A bountiful harvest
In Bordeaux, 2016 has been a year of quantity and quality. We finally finished picking Friday 21st October – almost the latest ever (we somehow stretched it to the 30th October in the difficult 2008 vintage). The late harvest this year was not actually due to a difficult year, more an idiosyncratic one, as reported in our previous newsletter. As a result, we did need an Indian summer to get the optimum ripeness, and indeed the weather was as warm and benign as could be, right through the harvest period, and also during the early part of winemaking, which helps when wine is fermenting in outdoor tanks, benefiting from the warm, but not too hot, temperatures.
Harvest dates – we picked the whites on 17th September, a few days later than the 10-year average, but the reds needed longer; Merlot was 6th October (two weeks later than average), Cabernet Franc the same day (about a week), and the Cabernet Sauvignon, as said, 21st October (10 days or so later than normal).
As I write, the heavy work in the chai has calmed down, as all the reds have finished their malolactic fermentations, and all wines are run off their lees and stable, ready for the next major action which will be after Christmas when we get the white and rosé ready for bottling, and blend the reds.
One noteworthy change this year – no sulphur was added at harvest time, which should reduce still further the total quantity in our wines. Typically, sulphur is added three times; at harvest, stabilisation, and bottling. We have now cut the first one out altogether. Our wines were already quite low in terms of sulphur content, well within the organic certification rules, but we want to reduce its use as much as possible (whilst maintaining, crucially, the stability of the wine in bottle). Relying more on natural processes and less on additives as time goes on is an essential part of what we do here at Chollet, however it takes time to develop the techniques and experience.

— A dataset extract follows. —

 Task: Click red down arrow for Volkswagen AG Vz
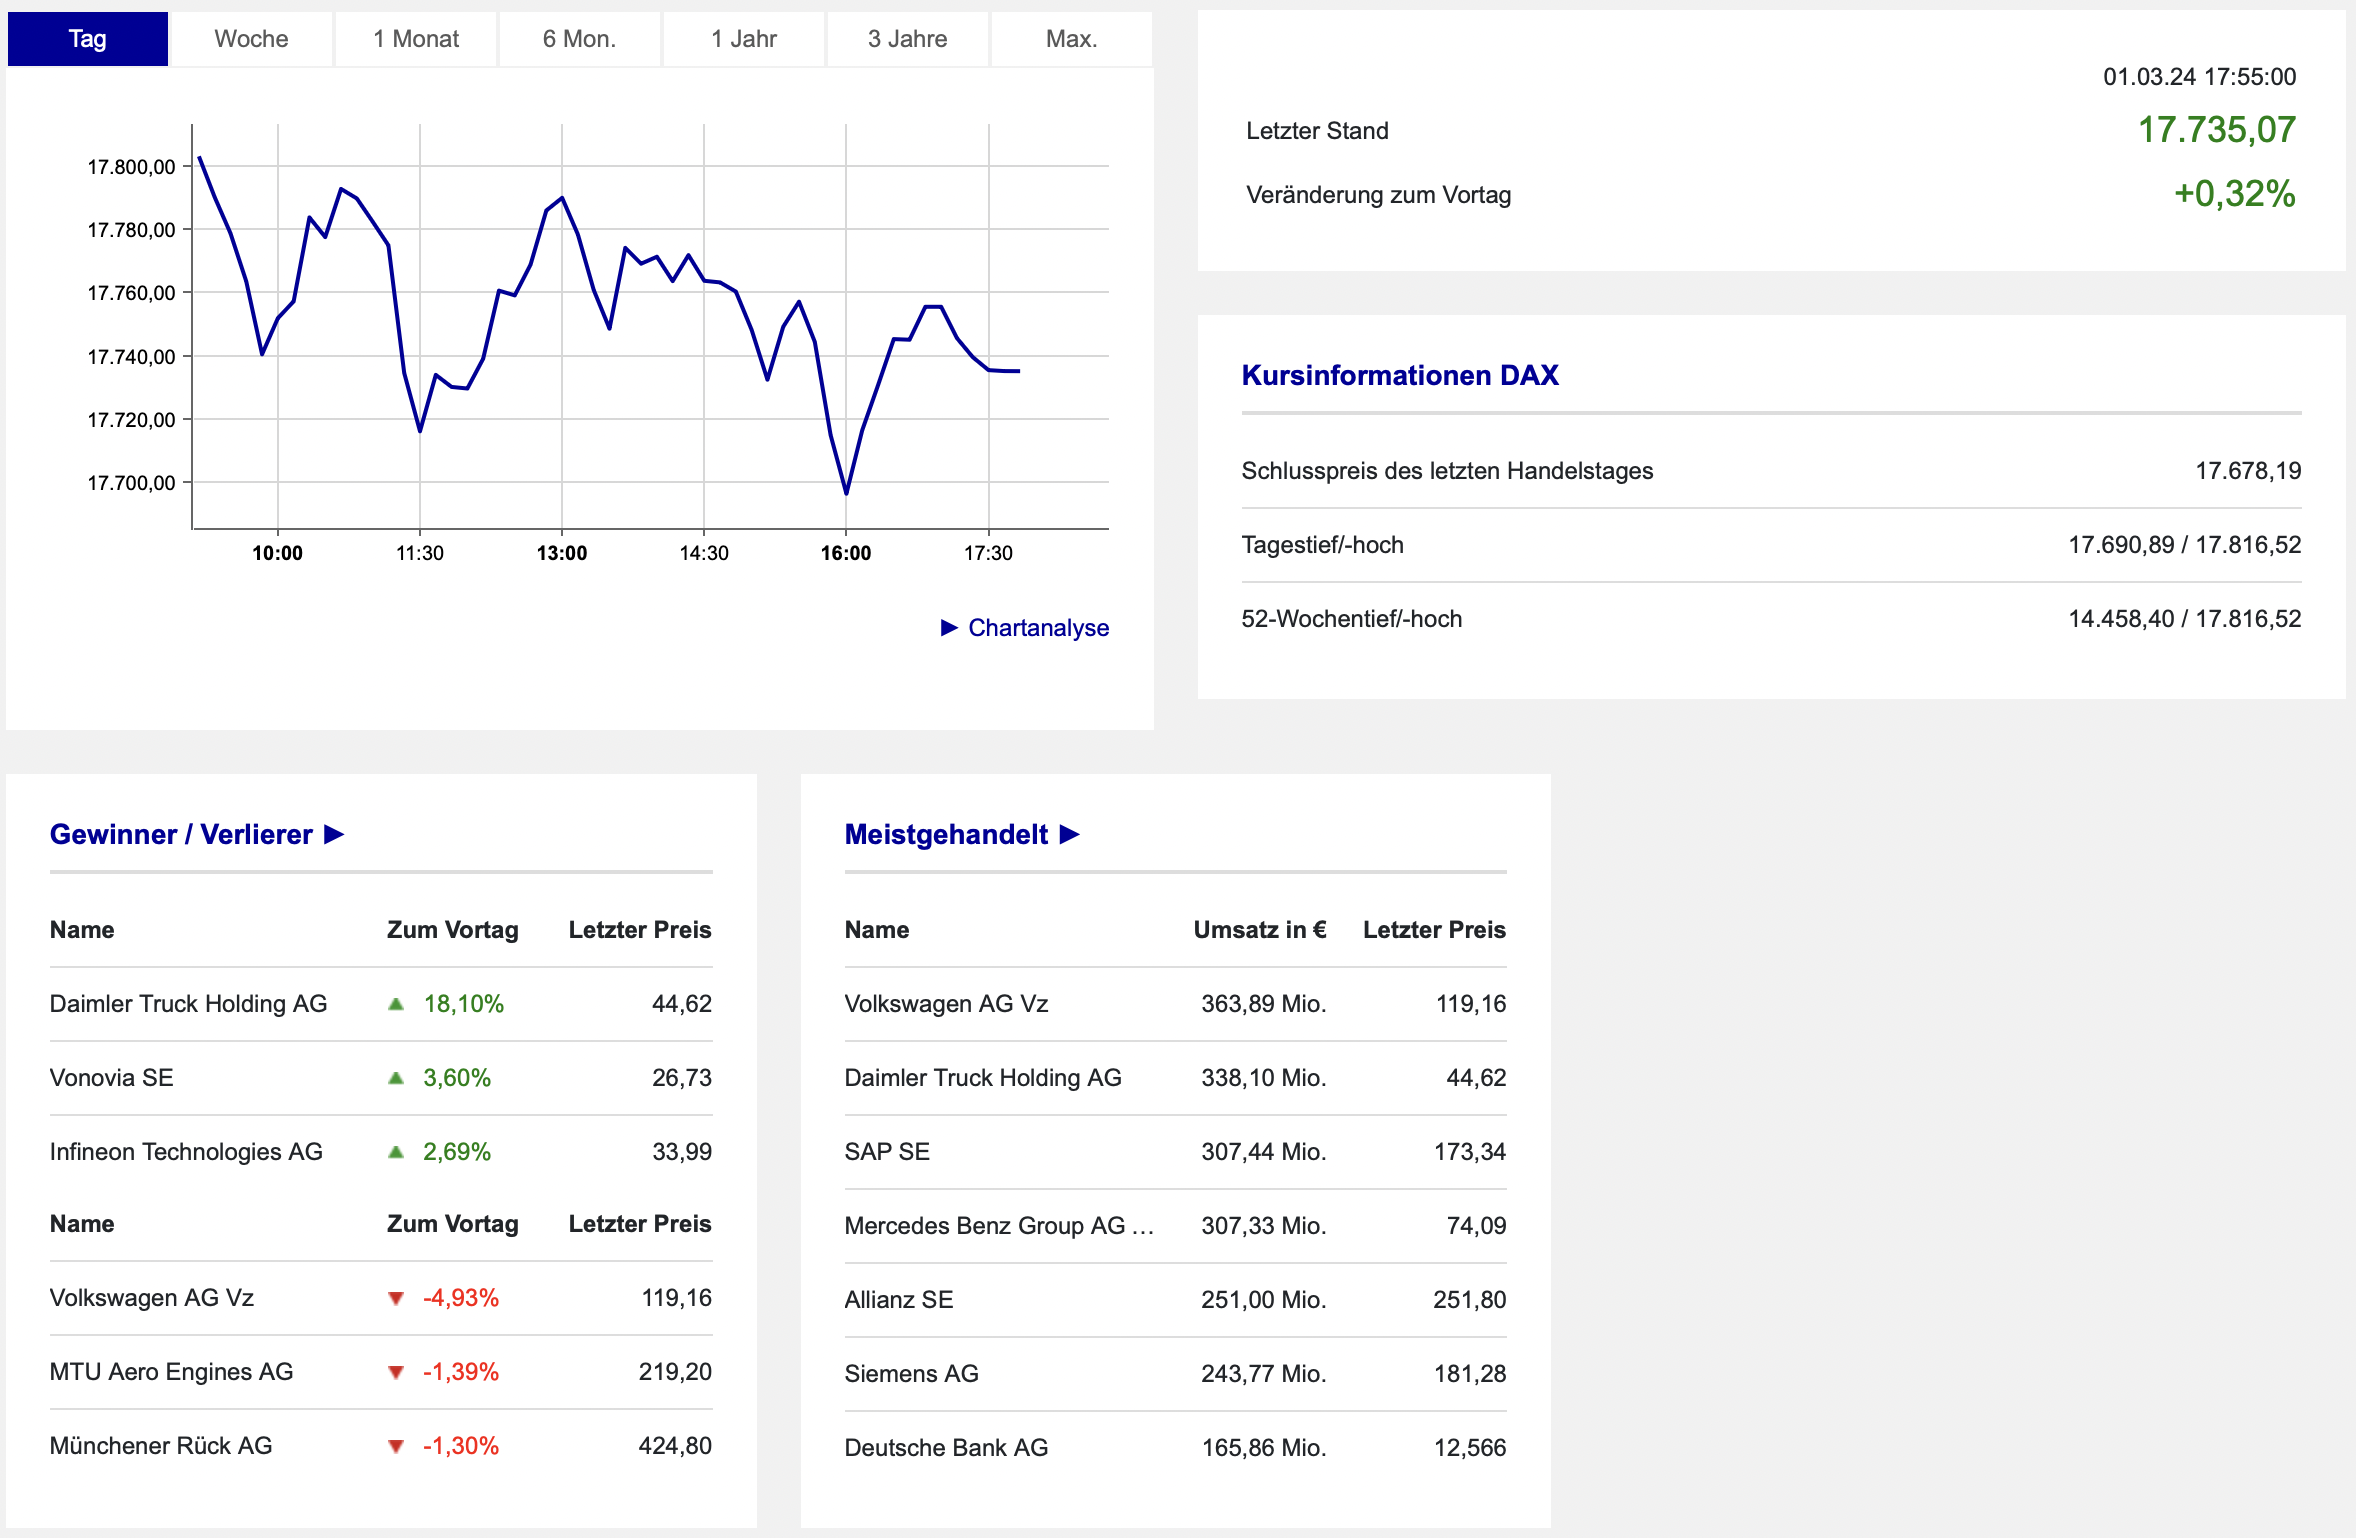coord(396,1298)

Quantity and quality – the importance of the right yield
We have mentioned before the importance of a good yield when aiming for quality – which we would define as good, ripe fruit with depth of flavour – meaning about 1 bottle of wine per vine, more or less. That equates to a pretty low yield, compared to the maximum permitted, hence the truism that ‘low yield is good for quality’. However, even with that approach, yields on a larger scale can vary a lot, depending on various things, including the percentage of the vines performing at their optimum level, how many are missing/diseased, and how densely they are planted. To illustrate, imagine one hectare (10,000 sq metres) of vines, planted at 3,000 vines/hectare. That would make about 3,000 bottles of wine, assuming all are in good condition. Take out 20% poor or missing vines, you have 2,400 bottles from that same area. Same yield per vine, same quality, but less yield per hectare. Now, if the same hectare was planted with 5,000 vines, all in good condition, you can make 5,000 good bottles from that area. Much better. Beyond that, the 1 bottle/vine ratio falls down a bit – but the point is, a well planted and maintained hectare with good soil can make more wine of the same (or better) quality than a poorly planted and maintained one. Also, the cost of maintaining that one hectare is about the same in each scenario. The commercial arguments are obvious, although there is more technical work in a densely planted vineyard, whereas less dense means bigger machines can access the vines, increasing speed.
Here at Chollet, we have been working hard to achieve a better yield, through improving soil quality, replanting poorer sections of the vineyard, and simply keeping up with the work, although of course the weather plays a huge part year on year. Looking over a longer term, the graphic below shows how our average yield per hectare has changed since we started 10 years ago.
Our previous example of a well-maintained hectare planted with 5,000 vines producing 1 bottle per vine equals a yield of 37.5 hectolitres per hectare (shortened to hl/ha, and equivalent to litres of wine per 100 sq metres of area. This is how it is measured in France – another way of thinking about it is weight of grapes per acre, 37.5hl/ha equates to around 2.8 tons per acre).
See below how at Chollet we have gone from approx. 25 – 35 hl/ha over the 10 years, with a dip in the (very) poor weather years of 2012 and 2013.
Below is a quick illustration of yield (ie, amount of wine) from a given area of vineyard – from the left, if it were planted at 3,000 vines per hectare, not in great nick; 3,000 vines well maintained, and 5,000 well maintained. More wine, same quality, less relative cost. Only problem is, in order to achieve the magic 5,000 per hectare, there’s always a cost, up to about 15,000 Euros per hectare if all the vines need replacing. Once up and running, though, we can look forward to our happy right hand barrel – nice and full.
One more item regarding yield – if low yields are good, high yields can be bad for quality. For this reason, maximum yields are restricted, with variations between appellations. This table shows a comparison of yields versus maximum permitted – for example, in our appellation of Sainte Foy Cotes de Bordeaux, red is restricted to 52hl/ha (around 7,000 bottles), but for organic growers that is not achievable. Our aim is for between 35 and 40hl/ha. Some other examples are; St Emilion Grand Cru is capped at 50 hl/ha, champagne is 65hl/ha, Alsace around 80hl/ha, on the other hand Chateauneuf-du-pape is restricted to 35hl/ha.